Department of Social Work, Stockholm University, Stockholm, Sweden.
Am J Epidemiol. 2025 Jun 3;194(6):1717-1725. doi: 10.1093/aje/kwae208.
Responses to increased alcohol availability may vary across the population as a function of differential vulnerability. This study therefore aimed to examine the effects of the implementation of Saturday opening at the Swedish alcohol retail monopoly in 2000 on risks of hospitalization due to external causes (HEC) among different population subgroups. Leveraging the experimental design of the reform, longitudinal difference-in-differences analyses were applied to a register-based cohort of individuals aged 20-40 at the time of implementation. The population was stratified into groups of Swedish, Finnish, and Middle Eastern origin, known to represent different levels of alcohol consumption and rates of alcohol-related morbidity. Results showed a 17.7% increase (P < .029) in the risk of HEC among individuals of Finnish origin, as jointly caused by both increased prevalence in the experiment area and decreased prevalence in the control area. The increase was primarily driven by younger men with lower levels of education. Those of Swedish origin exhibited largely similar patterns (9.7% increase; P < .001), while no measurable impact was observed among individuals of Middle Eastern origin (-21.4% decrease; P < .076). The findings confirm that increasing alcohol availability contributes to the disease burden related to alcohol among population subgroups already susceptible to its effects.
由于易感性存在差异,不同人群对酒精可及性增加的反应可能有所不同。
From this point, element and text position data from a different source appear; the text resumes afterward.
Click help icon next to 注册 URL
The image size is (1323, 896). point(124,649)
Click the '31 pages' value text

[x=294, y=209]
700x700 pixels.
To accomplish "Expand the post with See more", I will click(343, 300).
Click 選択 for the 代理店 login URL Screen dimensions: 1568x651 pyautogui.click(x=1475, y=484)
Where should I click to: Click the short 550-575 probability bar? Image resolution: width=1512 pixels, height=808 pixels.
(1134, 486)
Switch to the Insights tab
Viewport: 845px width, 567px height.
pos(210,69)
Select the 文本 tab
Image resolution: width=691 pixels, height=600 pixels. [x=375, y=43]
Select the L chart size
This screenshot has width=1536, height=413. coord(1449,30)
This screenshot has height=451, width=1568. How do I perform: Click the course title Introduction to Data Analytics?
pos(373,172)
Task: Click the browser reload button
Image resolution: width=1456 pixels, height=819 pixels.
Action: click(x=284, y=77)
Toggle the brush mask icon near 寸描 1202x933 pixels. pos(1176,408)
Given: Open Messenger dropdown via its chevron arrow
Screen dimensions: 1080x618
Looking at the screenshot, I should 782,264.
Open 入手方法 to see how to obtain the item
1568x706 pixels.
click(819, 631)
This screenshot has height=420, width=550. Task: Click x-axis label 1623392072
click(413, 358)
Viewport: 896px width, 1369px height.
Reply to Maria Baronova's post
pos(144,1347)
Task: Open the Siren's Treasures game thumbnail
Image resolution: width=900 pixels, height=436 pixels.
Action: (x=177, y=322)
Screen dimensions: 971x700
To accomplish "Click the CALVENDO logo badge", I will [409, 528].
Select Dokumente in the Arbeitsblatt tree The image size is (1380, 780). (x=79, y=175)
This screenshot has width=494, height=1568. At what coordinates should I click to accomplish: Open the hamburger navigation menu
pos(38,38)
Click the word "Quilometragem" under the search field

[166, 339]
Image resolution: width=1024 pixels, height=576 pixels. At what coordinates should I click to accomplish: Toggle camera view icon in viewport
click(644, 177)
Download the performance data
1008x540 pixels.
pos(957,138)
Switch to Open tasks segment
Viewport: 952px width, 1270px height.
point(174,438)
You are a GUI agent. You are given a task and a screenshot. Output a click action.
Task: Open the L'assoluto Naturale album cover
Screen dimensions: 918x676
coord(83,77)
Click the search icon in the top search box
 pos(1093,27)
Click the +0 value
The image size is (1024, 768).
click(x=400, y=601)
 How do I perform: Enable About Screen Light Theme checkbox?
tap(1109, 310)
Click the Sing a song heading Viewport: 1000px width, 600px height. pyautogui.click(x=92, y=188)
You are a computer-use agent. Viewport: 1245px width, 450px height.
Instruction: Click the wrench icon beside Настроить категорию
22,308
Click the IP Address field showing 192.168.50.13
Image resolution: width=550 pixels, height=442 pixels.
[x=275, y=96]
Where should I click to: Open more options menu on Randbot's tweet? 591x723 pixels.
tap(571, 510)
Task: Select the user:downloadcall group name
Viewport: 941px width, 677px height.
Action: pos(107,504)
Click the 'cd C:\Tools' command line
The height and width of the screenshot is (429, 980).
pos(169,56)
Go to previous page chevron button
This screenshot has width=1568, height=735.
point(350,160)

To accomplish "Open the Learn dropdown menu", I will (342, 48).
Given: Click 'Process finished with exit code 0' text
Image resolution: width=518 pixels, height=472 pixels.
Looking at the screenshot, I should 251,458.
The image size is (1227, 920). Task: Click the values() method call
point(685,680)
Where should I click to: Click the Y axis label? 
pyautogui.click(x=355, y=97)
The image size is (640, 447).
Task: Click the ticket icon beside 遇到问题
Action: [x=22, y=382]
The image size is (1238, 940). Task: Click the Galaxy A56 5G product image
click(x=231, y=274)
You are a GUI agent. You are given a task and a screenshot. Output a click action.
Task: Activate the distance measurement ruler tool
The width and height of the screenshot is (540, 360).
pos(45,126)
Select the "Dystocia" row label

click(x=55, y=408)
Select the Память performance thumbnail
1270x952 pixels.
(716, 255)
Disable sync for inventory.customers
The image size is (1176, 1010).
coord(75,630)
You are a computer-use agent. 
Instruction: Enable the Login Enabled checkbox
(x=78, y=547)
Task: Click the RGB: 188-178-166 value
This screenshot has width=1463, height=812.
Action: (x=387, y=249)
因此,本研究旨在探讨2000年瑞典酒精零售专卖实行周六营业对不同人群亚组因外部原因住院(HEC)风险的影响。利用该改革的实验设计,对实施时年龄在20至40岁的基于登记的队列进行纵向差分分析。人群被分为瑞典裔、芬兰裔和中东裔组,已知这些组代表不同的酒精消费水平和酒精相关发病率。结果显示,芬兰裔个体的HEC风险增加了17.7%(P < 0.029),这是由实验区域患病率增加和对照区域患病率降低共同导致的。这种增加主要由受教育程度较低的年轻男性推动。瑞典裔个体表现出大致相似的模式(增加9.7%;P < 0.001),而中东裔个体未观察到可测量的影响(下降21.4%;P < 0.076)。研究结果证实,酒精可及性增加会加重已易受其影响的人群亚组中与酒精相关的疾病负担。